Se aclamó a Mehta como merecía el acontecimiento. Y se aplaudió con argumentos el concurso de Yefim Bronfman. El soberbio pianista ruso —e israelí, y estadounidense— compareció para asumir toda la brillantez, plasticidad y sensibilidad del Primer concierto para piano de Brahms, aunque el mayor interés de Segundo concierto —en la vigilia— bien se explica porque asemejaba a una sinfonía para piano obligado. Y porque la propia estructura de los cuatro movimientos redunda en un entramado de concertación que convertía a Bronfman en una suerte de concertino.

placeholder Zubin Mehta y el pianista Yefim Bronfman, en el Auditorio Nacional. (Rafa Martín)
Zubin Mehta y el pianista Yefim Bronfman, en el Auditorio Nacional. (Rafa Martín)

Se trataba de hacer música juntos, de rebuscar en el misterio, de identificar a Brahms en la pureza, la contención, la sobriedad, por mucho que Bronfman no pudiera “ocultar” la redondez de su sonido, la impresionante cualificación técnica, la capacidad expresiva, la lectura contemporánea de la música. Volvió a demostrarlo en el exquisito regalo de las propinas —un Nocturno de Chopin, el Arabesque de Schumann—, aunque más aún se celebraron las que concedió Mehta en la segunda parte de sus respectivos conciertos. Se puso de pie, erguido, imponente, para dirigir una danza eslava de Dvorak y una danza húngara de Brahms. Como si la música le hubiera sanado. Y como si la forma de despedirse del público —las manos juntas, hacia la barbilla— contuviera la simbología de un trance místico que solo puede explicarse en la metafísica: namasté.

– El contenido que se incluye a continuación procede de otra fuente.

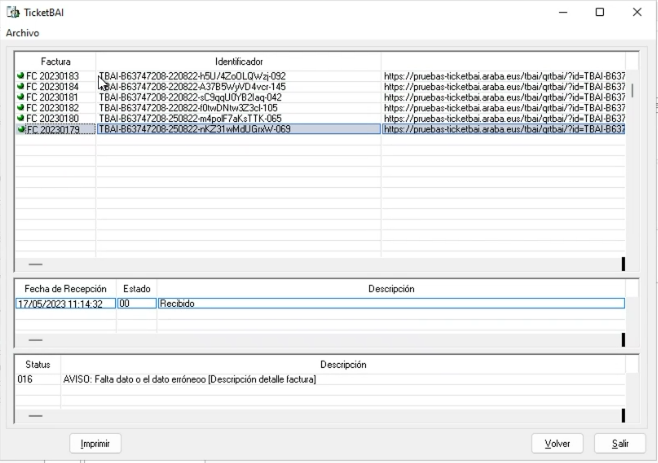Viewport: 658px width, 463px height.
Task: Sort by the Identificador column header
Action: [238, 62]
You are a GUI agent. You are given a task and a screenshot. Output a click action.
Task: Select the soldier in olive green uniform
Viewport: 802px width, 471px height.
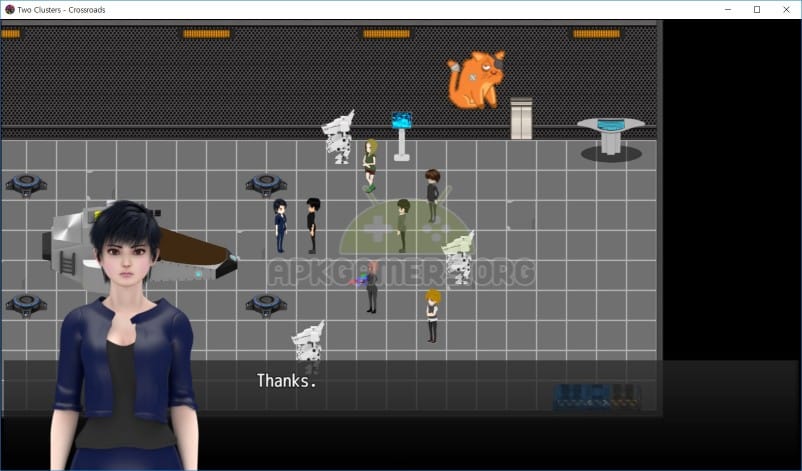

Le cuesta trabajo caminar a Zubin Mehta (Bombay, 1936), pero el recorrido entre los músicos hacia el podio excita un estado de sugestión que termina desahogándose entre clamores. No tiene que hacer casi nada el maestro para rendir a los espectadores, aunque la sumisión del público no solo tiene que ver con la devoción y la idolatría, sino con la experiencia que sobreviene en cuanto las manos del gurú dibujan en el aire la música de Brahms.